> Records shown:
****

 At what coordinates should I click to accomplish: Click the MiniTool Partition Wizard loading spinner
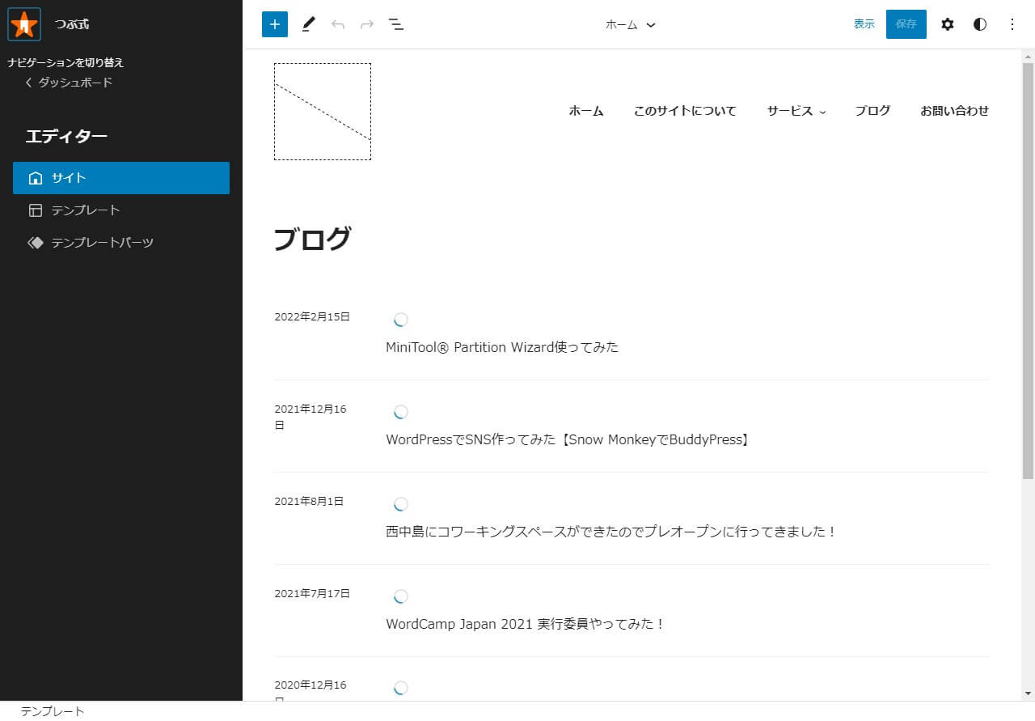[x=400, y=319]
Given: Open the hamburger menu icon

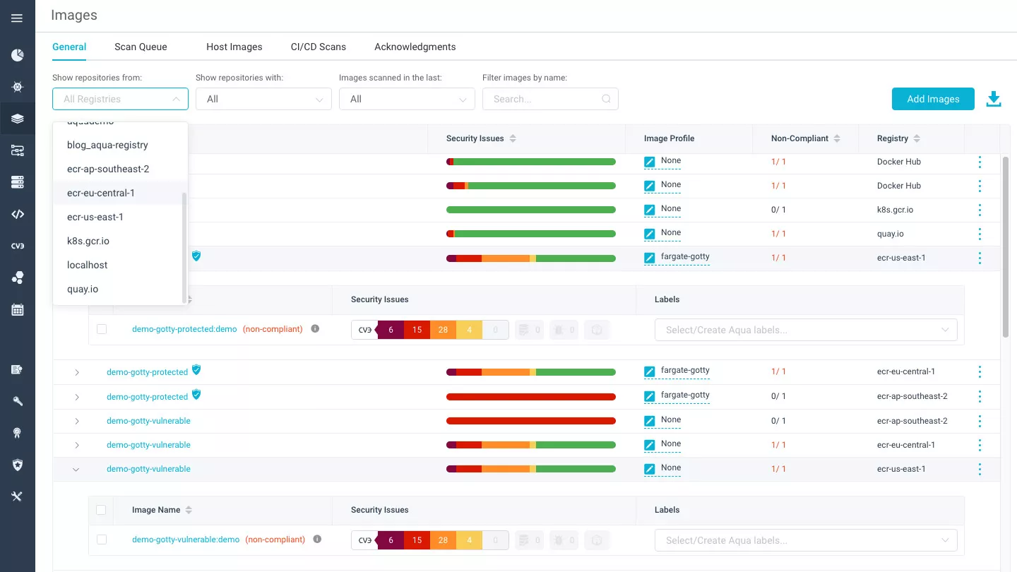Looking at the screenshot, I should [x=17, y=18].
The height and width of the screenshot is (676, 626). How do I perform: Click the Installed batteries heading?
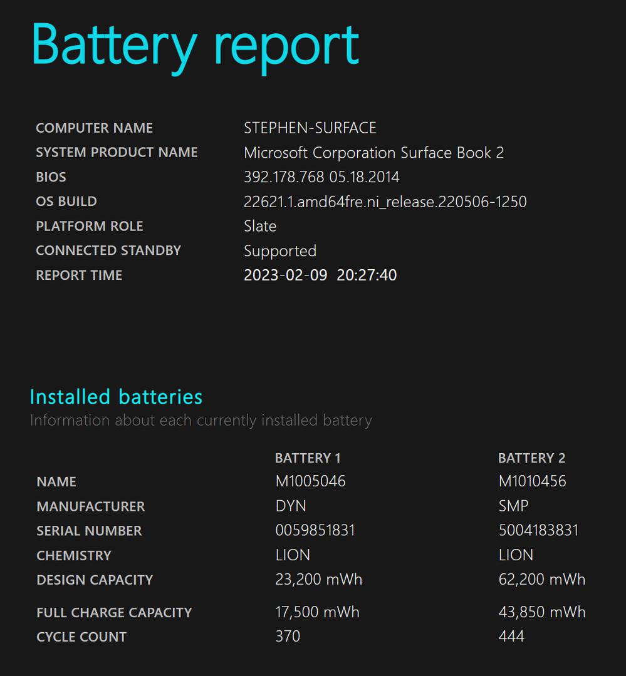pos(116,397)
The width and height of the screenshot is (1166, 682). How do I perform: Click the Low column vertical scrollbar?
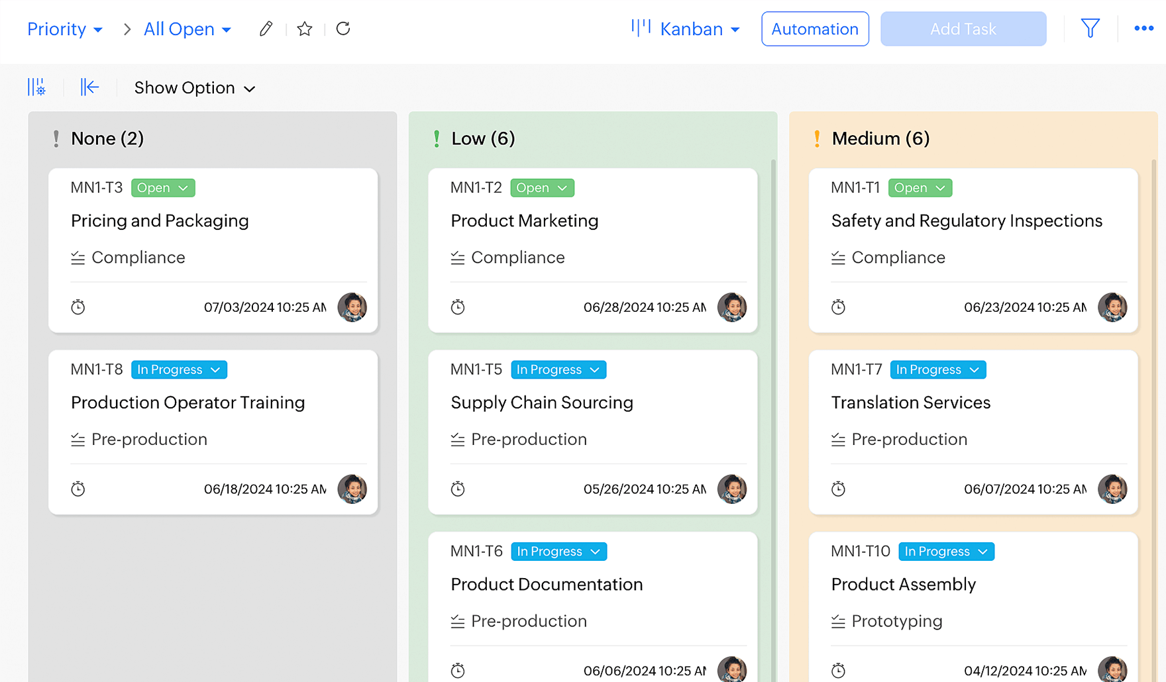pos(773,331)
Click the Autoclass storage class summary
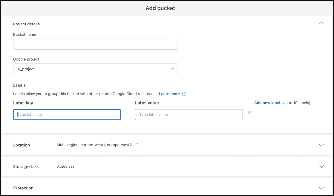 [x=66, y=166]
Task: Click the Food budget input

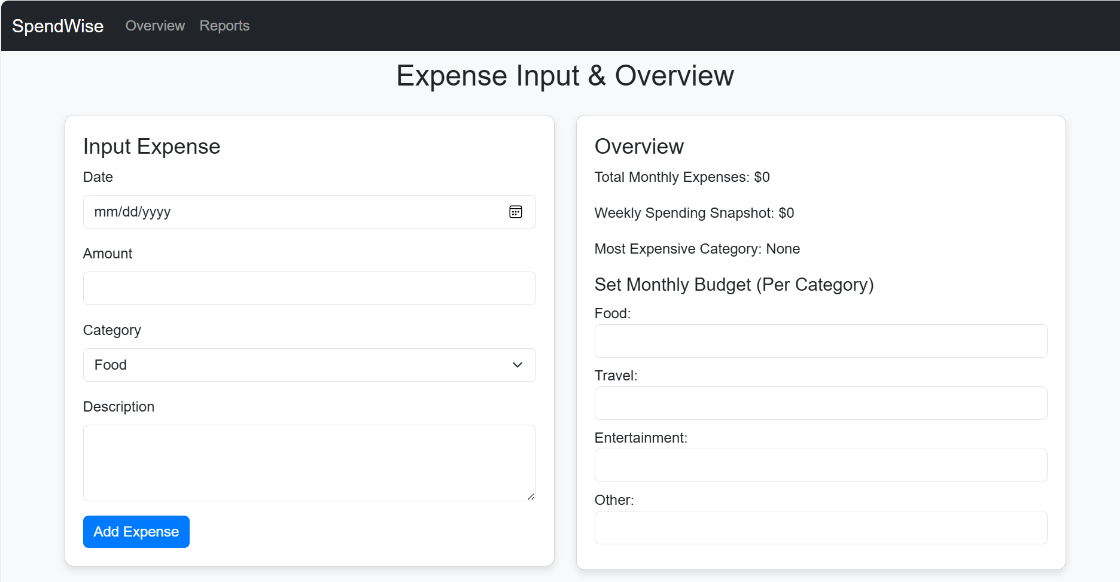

****

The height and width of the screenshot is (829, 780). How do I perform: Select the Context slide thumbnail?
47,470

****

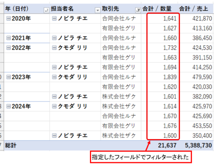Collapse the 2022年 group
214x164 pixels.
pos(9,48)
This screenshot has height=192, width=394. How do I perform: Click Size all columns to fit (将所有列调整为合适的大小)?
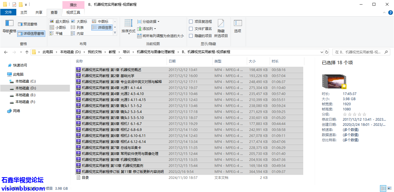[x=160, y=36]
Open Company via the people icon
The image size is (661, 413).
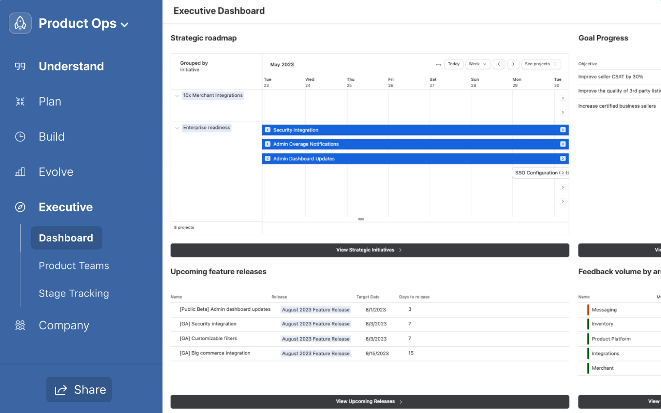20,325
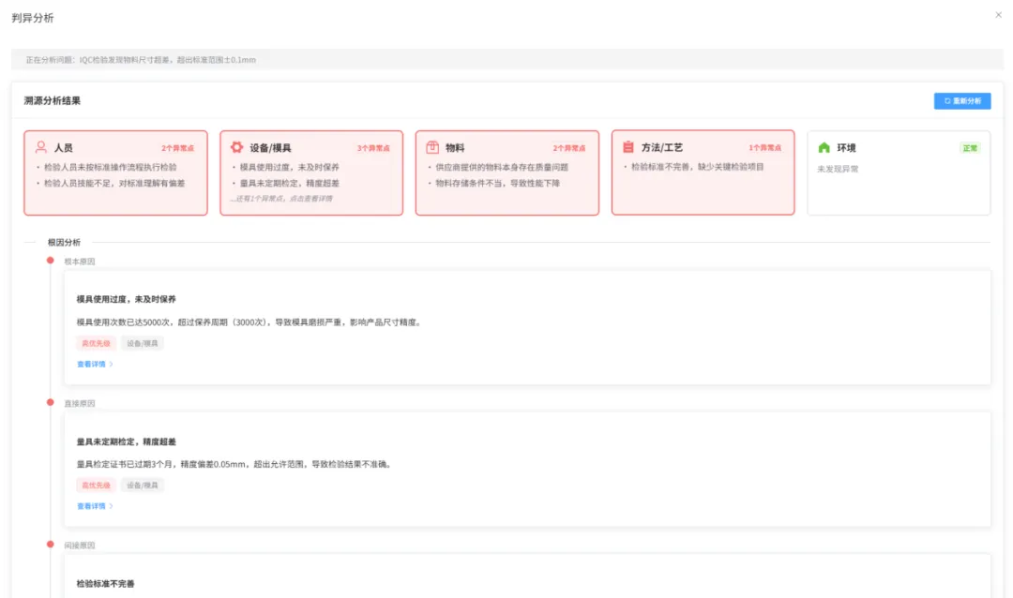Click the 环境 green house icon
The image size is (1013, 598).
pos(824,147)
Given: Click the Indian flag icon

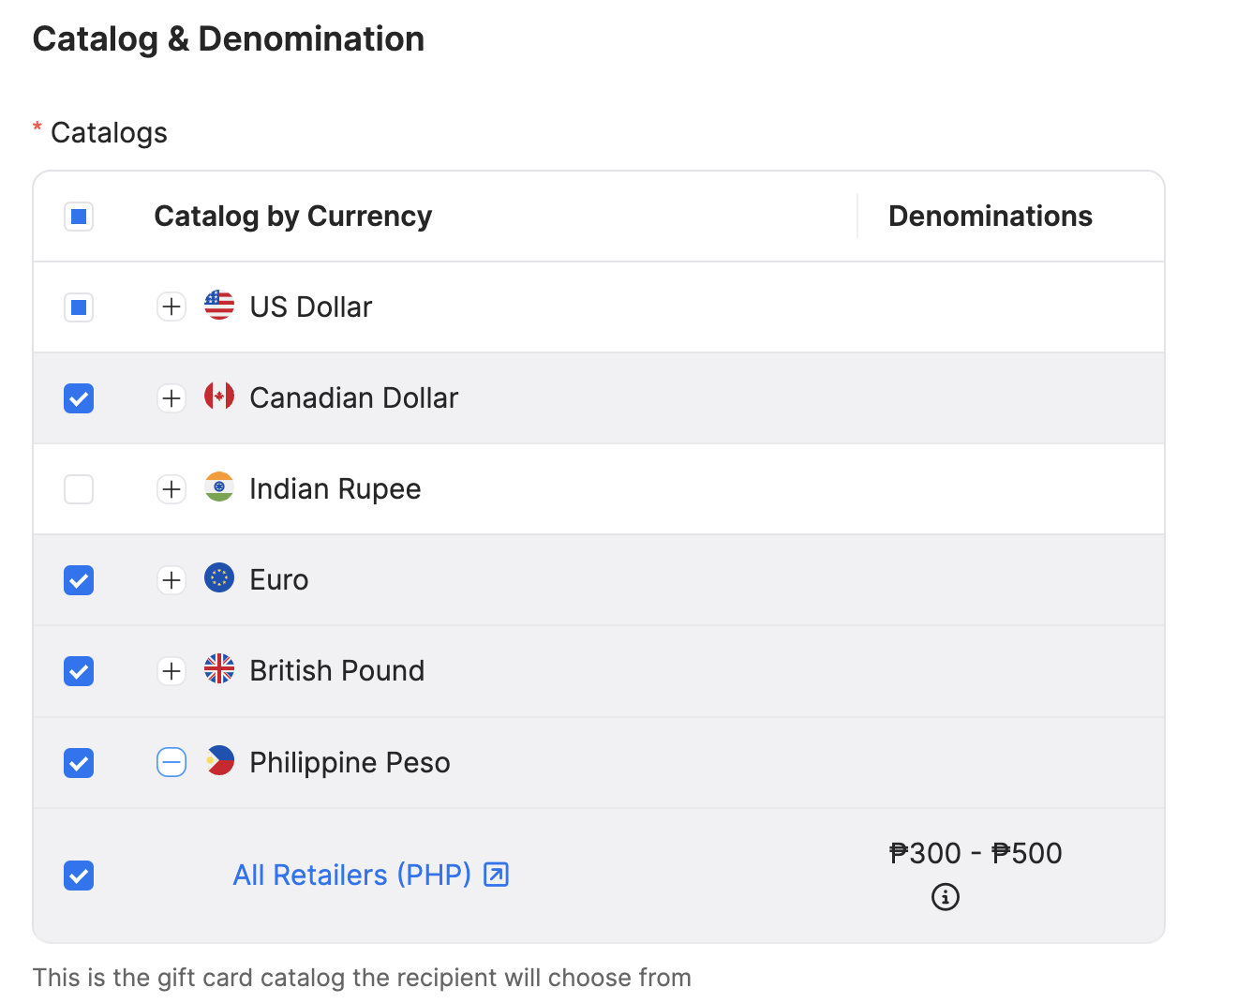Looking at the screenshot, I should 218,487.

****

> Task requirements:
Your copy should hold only the lines above from the one containing "Given: Open the hamburger menu icon" through the one containing "Task: Click the Food budget input", exactly as written and free of pictures.

> Answer for this exercise:
Given: Open the hamburger menu icon

Looking at the screenshot, I should [x=17, y=18].
The height and width of the screenshot is (676, 626). How do I perform: Click the Installed batteries heading?
pos(116,397)
The width and height of the screenshot is (1166, 682). How do I perform: Click the Low column vertical scrollbar?
pos(773,331)
Click the Autoclass storage class summary
 [x=66, y=166]
Task: Click the Food budget input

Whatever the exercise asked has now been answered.